Soon after Thompson was sworn in on Jan. 1, 2014, Chief Investigator Joseph Ponzi resigned and was replaced by John Bilich, a retired NYPD veteran, sources said.
Less than a year later, Bilich stepped down and another retired NYPD bigwig, Richard Bellucci, took the thankless job.
Bellucci lasted under a year before he put in his papers.
Then it was Horace Norville’s turn.
The former NYPD lieutenant resigned after clashing with Thompson over security issues during a protest after the verdict on Liang outside the DA’s downtown Brooklyn office last week.
“To say [Thompson] yells at people isn’t accurate. He just disrespects them,” a source told The Post about the Norville incident.
Louis Molina, deputy chief of the Detective Investigations Bureau, also quit after a year and four months in the job, sources said.

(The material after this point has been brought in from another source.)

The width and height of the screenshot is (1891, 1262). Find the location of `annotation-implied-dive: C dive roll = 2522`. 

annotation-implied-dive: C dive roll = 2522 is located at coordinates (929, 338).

Thompson’s spokesman, Oren Yaniv, said he wouldn’t comment on personnel matters.
But a source close to Thompson claimed that none of the investigators was forced out and most left for higher-paying jobs.
The prosecutors who had given their notices recently either retired or moved on for better opportunities, not for any other reason, the source added.
Molina, Norville and Fliedner declined to comment. Bilich and Bellucci did not return calls for comment.
Ponzi told The Post that he decided to retire after a long career at the DA’s Office, saying “it was an amicable parting of the ways.”
Fleidner and Dampf-Littman declined to comment. Fabi and Kahn did not return calls for comment.